Quoted text
## Begin

Completion status: this resource is ~25% complete.

Lecture 2.0 refers to a learning and research project to explore use of Web 2.0 principles, philosophy, and technologies in enhancing the pedagogical value of "traditional" style lectures (Lecture 1.0). Note that the numbers (1, 2, 3 etc.) don't really matter much - they are just a way to signify some possible evolutions or mutations of the traditional lecture.

Got a view? Fantastic. Can you improve this resource? Even better. Be bold and hit "edit" :) (or post to the talk page).

Statement of the problem[edit | edit source]

Something is rotten in the state of the lecture! Whilst it's one of the oldest forms of communication and teaching, student numbers in lectures appear to be dwindling. This claim seems to be at least anecdotally true in Australian universities in the 2000s compared to previous decades, and the issue is increasingly being recognised (references needed; cf Tahir, 2008). From this observation stem several possible points of departure, not the least of which are:

  1. "Why?" and
  2. "What (if anything) should be done about it?".

This learning resource aims to describe explore these and related issues and to explore "new" ways for the lecture in the 21st century.

Description of lecture practices[edit | edit source]

Lectures are far from monolithic. A "lecture" can and does mean many things. So, in order to have a meaningful discussion, we need some sort of descriptive taxonomy. This (incomplete) section aims to roughly typologise lecture forms. Please add your own conceptions - e.g., describe how you lecture or what do you like or not like about lectures. What are lectures good for and what alternative or enhancing pedagogical methods might be used?

Lecture 1.0[edit | edit source]

A lecturn at the University of Canberra, 2008.
Lecture 1.0 fundamentally consists of verbal content directed by a speaker at an audience for the purpose of educating the audience about a specific topic. The lecture may or may not be accompanied by other content (such as handouts, projected images, etc.).

The Lecture 1.0 (traditional lecture) style often exhibits at least several of these distinguishing or defining characteristics:

  1. One-off, time-bound events; they are generally unique, live performances (although the speaker may replicate the lecture on different occasions and in different locations).

## End

Set of tasks
1. Translate this sentence from the text on lectures into French: "Lectures are far from monolithic."
2. Write out the data records from the line containing "Where should I click to: Click the Navigation" down to the line containing "tap(268, 335)", including both of those lines, and leave out the pictures.
The text and the data records have no connection to each other.

(Data records)
## Begin

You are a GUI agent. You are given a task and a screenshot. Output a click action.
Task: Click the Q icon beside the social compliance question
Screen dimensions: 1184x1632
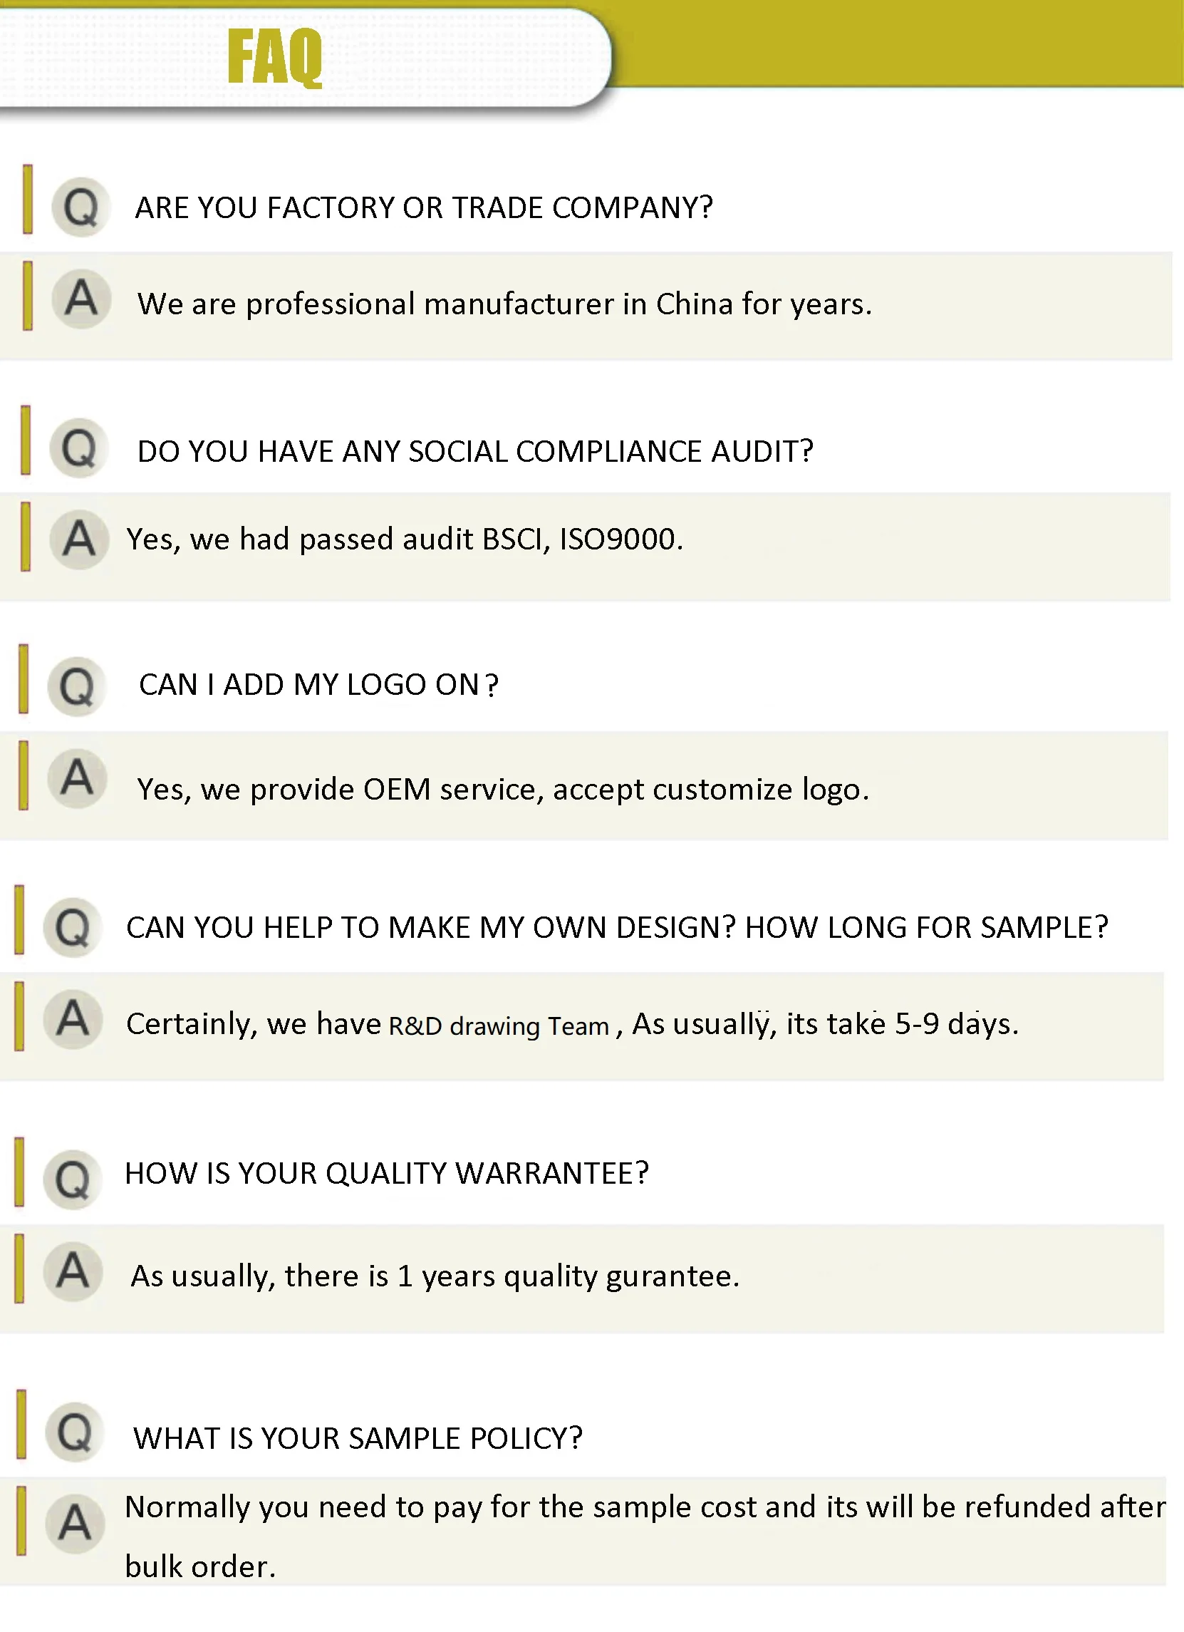coord(78,448)
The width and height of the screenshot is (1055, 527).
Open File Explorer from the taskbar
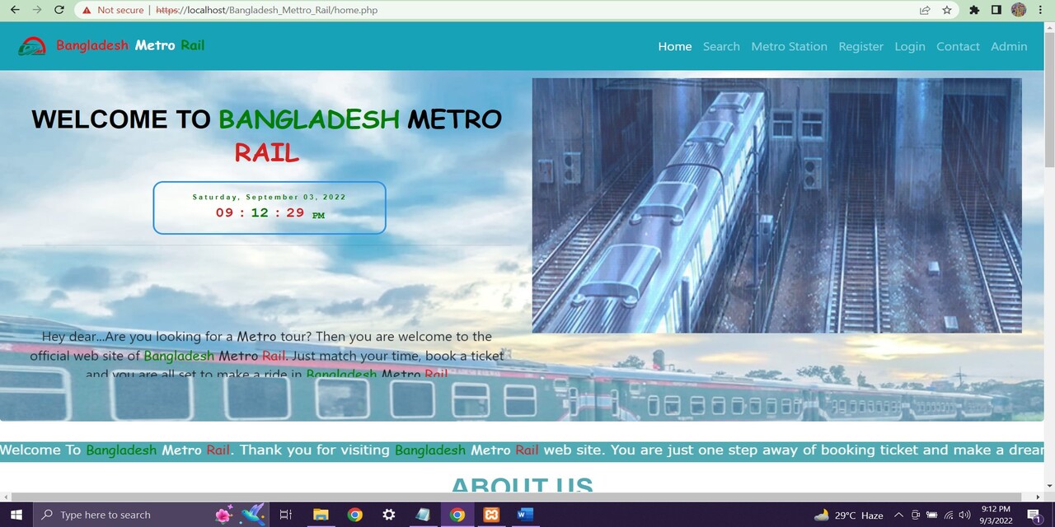[x=321, y=515]
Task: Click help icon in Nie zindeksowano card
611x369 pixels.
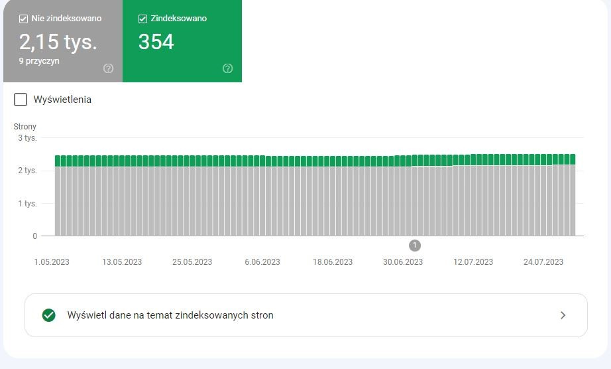Action: pyautogui.click(x=109, y=68)
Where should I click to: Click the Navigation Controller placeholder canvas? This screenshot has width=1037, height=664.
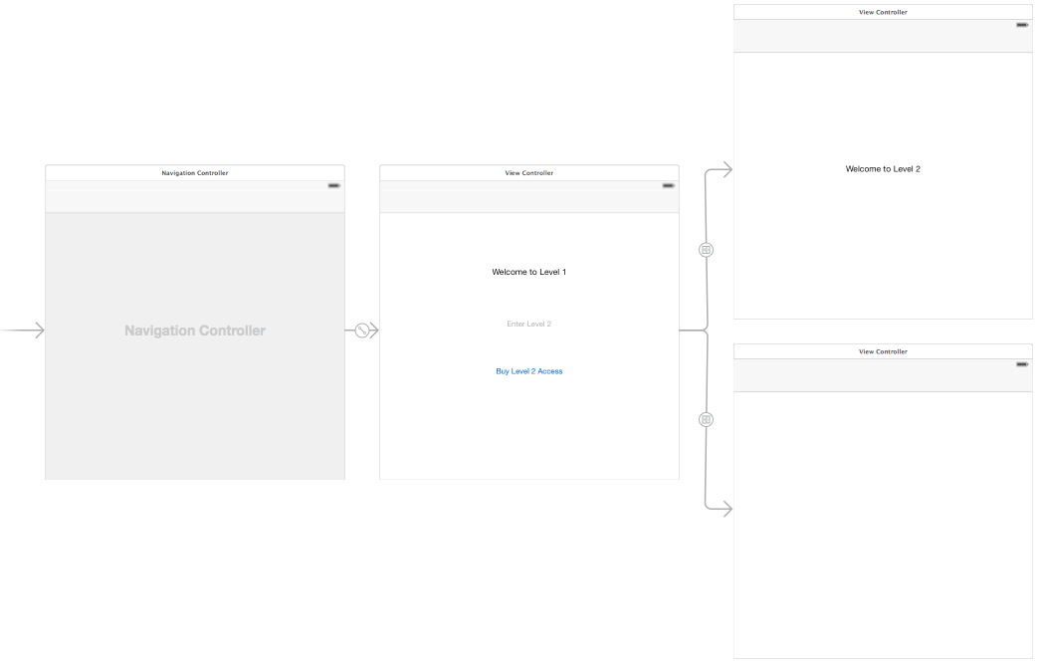[194, 330]
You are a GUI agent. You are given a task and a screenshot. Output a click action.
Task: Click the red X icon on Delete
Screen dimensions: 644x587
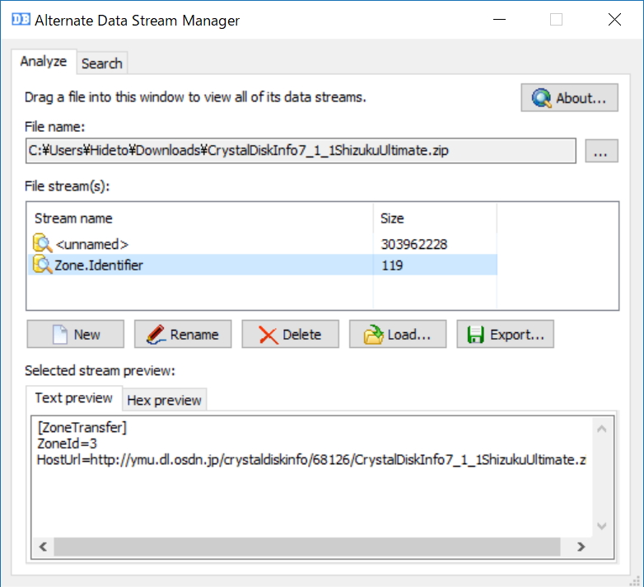tap(268, 335)
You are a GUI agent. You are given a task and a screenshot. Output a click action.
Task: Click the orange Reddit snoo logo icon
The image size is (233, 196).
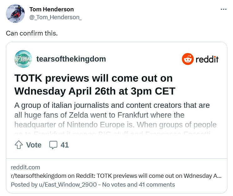[188, 59]

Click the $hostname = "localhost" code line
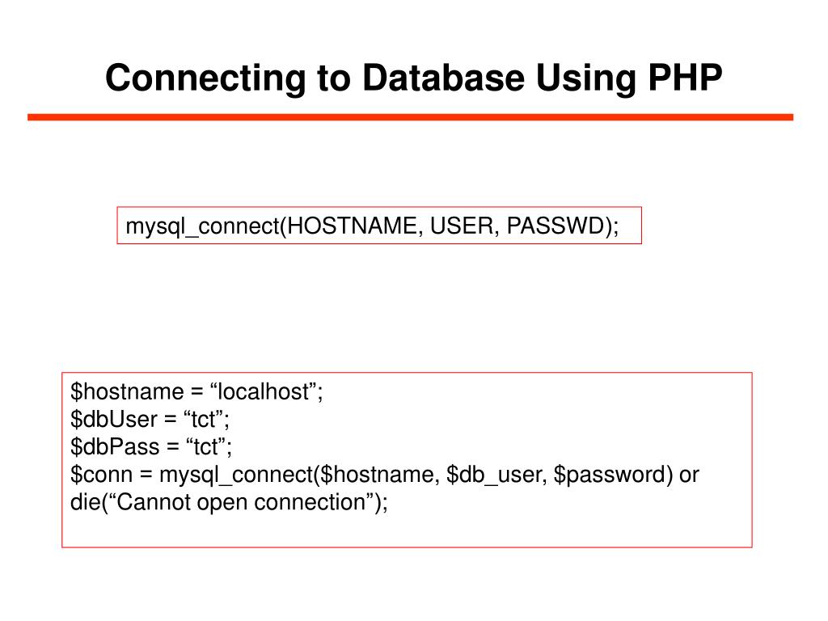click(x=196, y=392)
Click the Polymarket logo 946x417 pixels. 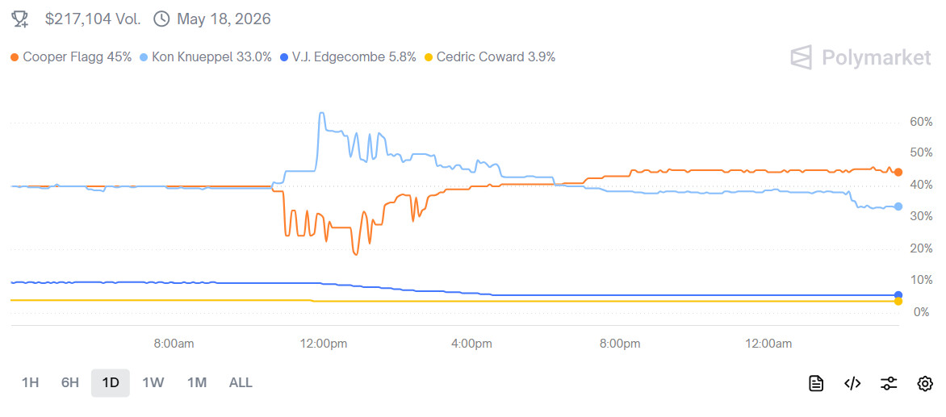[860, 57]
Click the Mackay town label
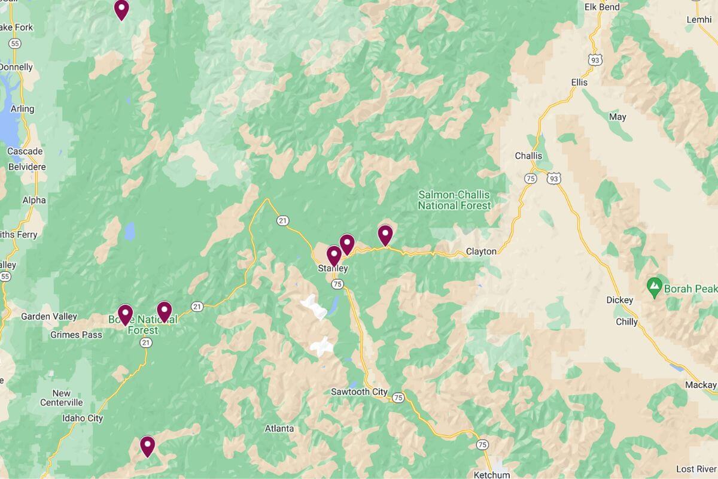Image resolution: width=718 pixels, height=479 pixels. (x=702, y=384)
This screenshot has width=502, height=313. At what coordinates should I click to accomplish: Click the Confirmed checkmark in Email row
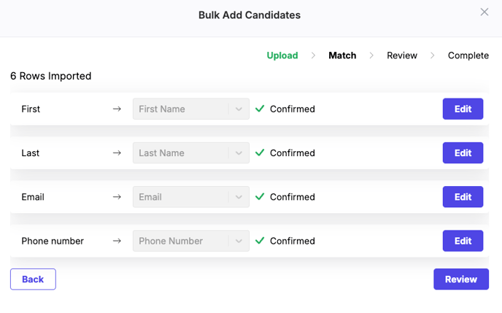point(260,196)
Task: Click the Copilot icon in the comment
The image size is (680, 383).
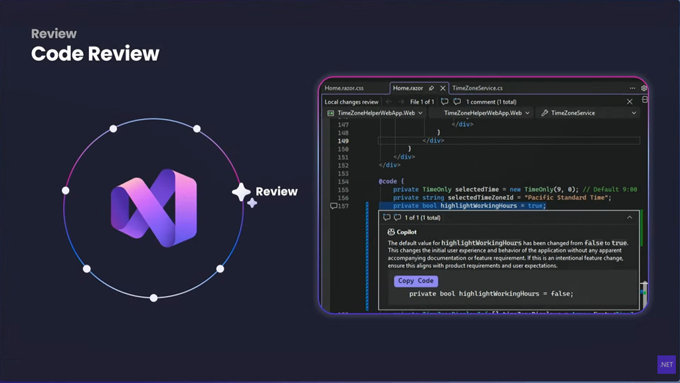Action: (391, 232)
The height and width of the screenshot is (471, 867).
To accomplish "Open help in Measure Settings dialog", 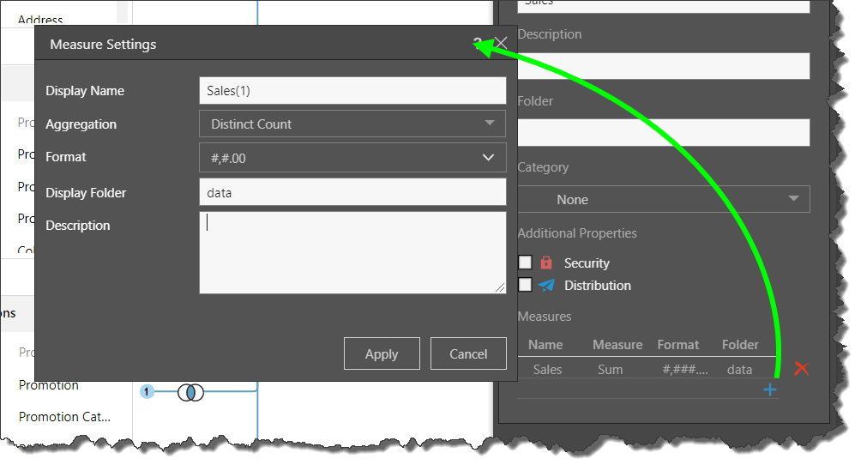I will click(x=477, y=44).
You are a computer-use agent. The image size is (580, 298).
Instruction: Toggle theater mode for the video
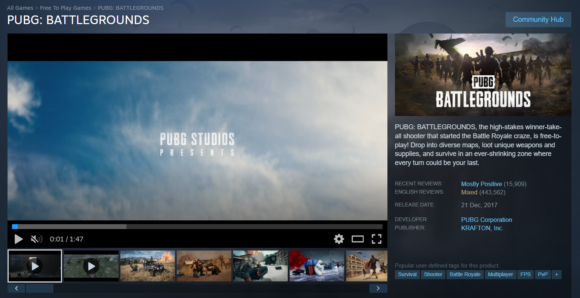pos(357,239)
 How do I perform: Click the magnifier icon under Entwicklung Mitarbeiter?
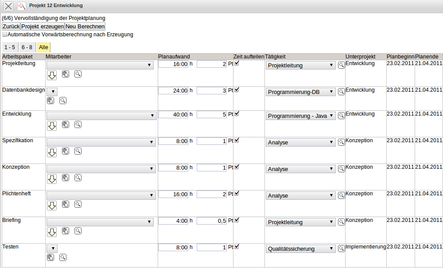click(78, 124)
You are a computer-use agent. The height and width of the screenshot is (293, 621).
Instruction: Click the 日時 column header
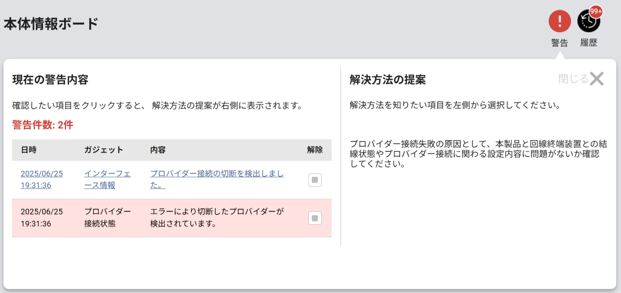(28, 150)
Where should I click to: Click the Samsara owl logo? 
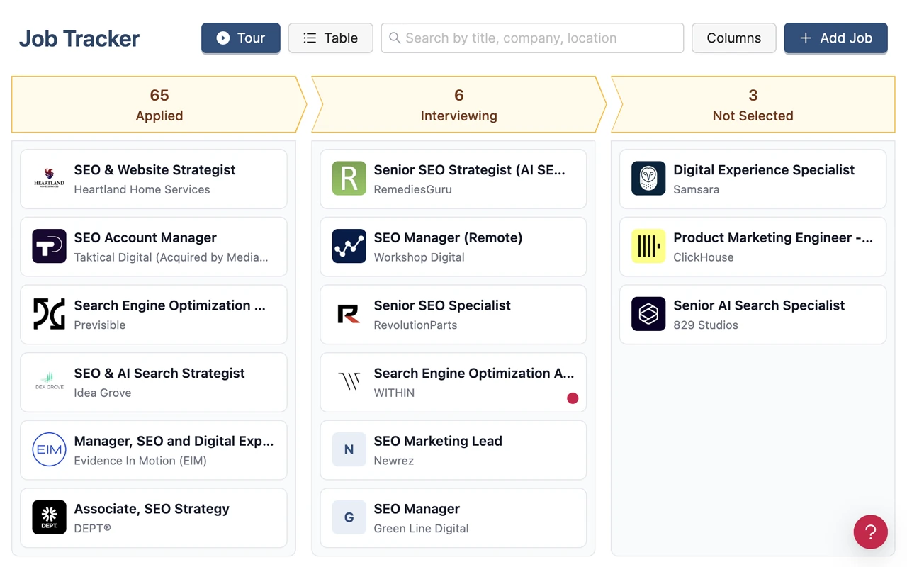[648, 179]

## End

Answers below
1. Les cours magistraux sont loin d'être monolithiques.

2.
Where should I click to: Click the Navigation Controller placeholder canvas? This screenshot has width=1037, height=664.
[194, 330]
You are a GUI agent. You are given a task and a screenshot. Output a click action.
Task: Click the red X icon on Delete
Screen dimensions: 644x587
tap(268, 335)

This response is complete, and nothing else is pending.